[M3devel] Windows, Unicode file names
Jay K
jay.krell at cornell.edu
Tue Jun 26 02:58:05 CEST 2012
> http://msdn.microsoft.com/en-us/library/windows/desktop/dd317756%28v=vs.85%29.aspx
> 12000utf-32Unicode UTF-32, little endian byte order; available only to managed applications
> 12001utf-32BEUnicode UTF-32, big endian byte order; available only to managed applications
Is not useful to us...unless we target .NET instead of native code...

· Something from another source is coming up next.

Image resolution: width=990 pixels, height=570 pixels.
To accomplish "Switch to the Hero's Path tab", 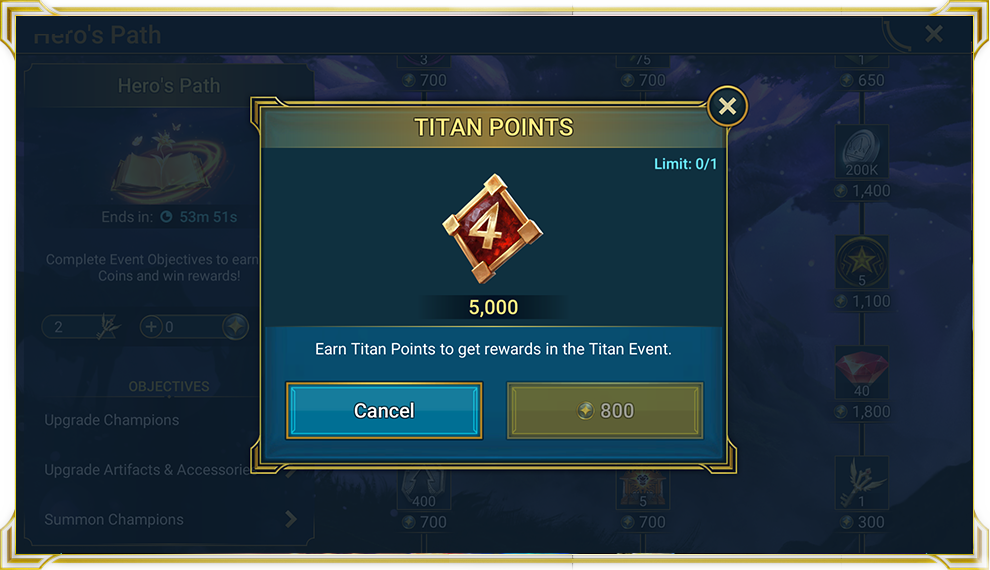I will (x=169, y=85).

Portable Modula-3 or C it should be.
- Jay
________________________________
> From: dragisha at m3w.org
> Date: Tue, 26 Jun 2012 00:55:45 +0200
> To: jay.krell at cornell.edu
> CC: m3devel at elegosoft.com
> Subject: Re: [M3devel] Windows, Unicode file names
>
>
> On Jun 25, 2012, at 11:30 PM, Jay K wrote:
>
> > Why would you narrow it to 16bit? You need to convert to UTF-16 and
> make it ready for Windows API calls?
>
> Yes.
>
> > WinNLS does that.
>
>
> I doubt that. There is a 32bit to 16bit conversion?
>
> http://msdn.microsoft.com/en-us/library/windows/desktop/dd317756%28v=vs.85%29.aspx
>
> whatever this means:
> 12000utf-32Unicode UTF-32, little endian byte order; available only to
> managed applications
> 12001utf-32BEUnicode UTF-32, big endian byte order; available only to
> managed applications
>
> Ok, I guess there is. "Surrogate pairs" and all that?
> Maybe not in WinNLS, but easy enough for us to write, in portable C or
> Modula-3. :)
>
> That too :)
>
> Part of Text.i3 perhaps.
>
> UTF-32 -> UTF-16? Maybe.
>
>
>
> So then, I guess I can sign up for WIDECHAR being 32bits across the board.
>
> - Jay
>
> ________________________________
> Subject: Re: [M3devel] Windows, Unicode file names
> From: dragisha at m3w.org<mailto:dragisha at m3w.org>
> Date: Mon, 25 Jun 2012 23:09:37 +0200
> CC: dabenavidesd at yahoo.es<mailto:dabenavidesd at yahoo.es>;
> m3devel at elegosoft.com<mailto:m3devel at elegosoft.com>
> To: jay.krell at cornell.edu<mailto:jay.krell at cornell.edu>
>
>
> On Jun 25, 2012, at 10:17 PM, Jay K wrote:
>
> I don't care if WIDECHAR is 16 bits or 32bits, as long as I can convert from
> TEXT to a flat array of either, and if 32bits, walk the array, checking
> for > 0xFFFF, throw an exception or return some error if any found,
> narrow to 16bits, call some "W" function, free the flat array.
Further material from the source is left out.